8-bit is evil, especially when you only have one colormap ;)

What's probably happening is that there's only 256 colors available, your
window manager snarfs a few, Applix uses a bunch, and there's just a few
left over for your gtk-based program.

It "looks OK" when Applix isn't running because then there's more colormap
entries available.

The performance problem is *probably* due to your program trying to redisplay,
and every time it's going "Darn, not enough colors available - let's dither
down to a few less".  So say (for instance) your GTK program needs 200 colors
(quite easy to happen if you have a camera-generated image or similar - those
often have thousands of different pixel values, if not more).

So the program figures out what 200 colors it needs, and tries to allocate
them. Whoops, ran out.. so figure out how many you actually got (say 50).  So
you release the 50 you got, and then go through the 200 colors, and compute
what set of 50 colors provide the "best fit" (basically mapping anywhere from 2
to a dozen or more colors to the same "close" value).  It's even worse if
you're 'dithering', because then a pass has to be made across all the actual
image data.

(No, I don't know if GTK actually does dithering by default).

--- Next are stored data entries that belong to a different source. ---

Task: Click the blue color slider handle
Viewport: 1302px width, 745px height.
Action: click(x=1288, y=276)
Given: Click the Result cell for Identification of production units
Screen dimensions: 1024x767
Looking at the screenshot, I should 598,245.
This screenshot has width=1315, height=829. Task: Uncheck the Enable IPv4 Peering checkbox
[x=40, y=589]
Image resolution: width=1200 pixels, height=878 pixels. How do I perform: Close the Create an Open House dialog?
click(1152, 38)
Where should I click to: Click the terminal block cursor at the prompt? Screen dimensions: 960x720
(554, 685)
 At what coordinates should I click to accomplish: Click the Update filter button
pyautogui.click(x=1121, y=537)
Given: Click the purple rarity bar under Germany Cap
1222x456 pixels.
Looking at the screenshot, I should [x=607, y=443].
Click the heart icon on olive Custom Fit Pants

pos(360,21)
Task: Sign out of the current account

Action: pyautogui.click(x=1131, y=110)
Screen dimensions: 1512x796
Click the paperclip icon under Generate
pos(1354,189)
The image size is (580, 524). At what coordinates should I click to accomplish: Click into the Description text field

1) Hope that either your GTK program or Applix has a "install private colormap"
option.  It's ugly, it's messy, the screen changes color every time focus enters/leaves
that program's window - but at least the program gets its own 256 colors to
work with.

2) Find a way to make Applix, your GTK program, and/or your window manager
use less colors, and hopefully get the total requirement down under 256.

3) Unless you have a hardware/software constraint (embedded system, incredible
cash-flow issues, legacy software/hardware that can't be replaced/upgraded,
etc), consider investing $50 in a decent graphics card that does 24-bit color.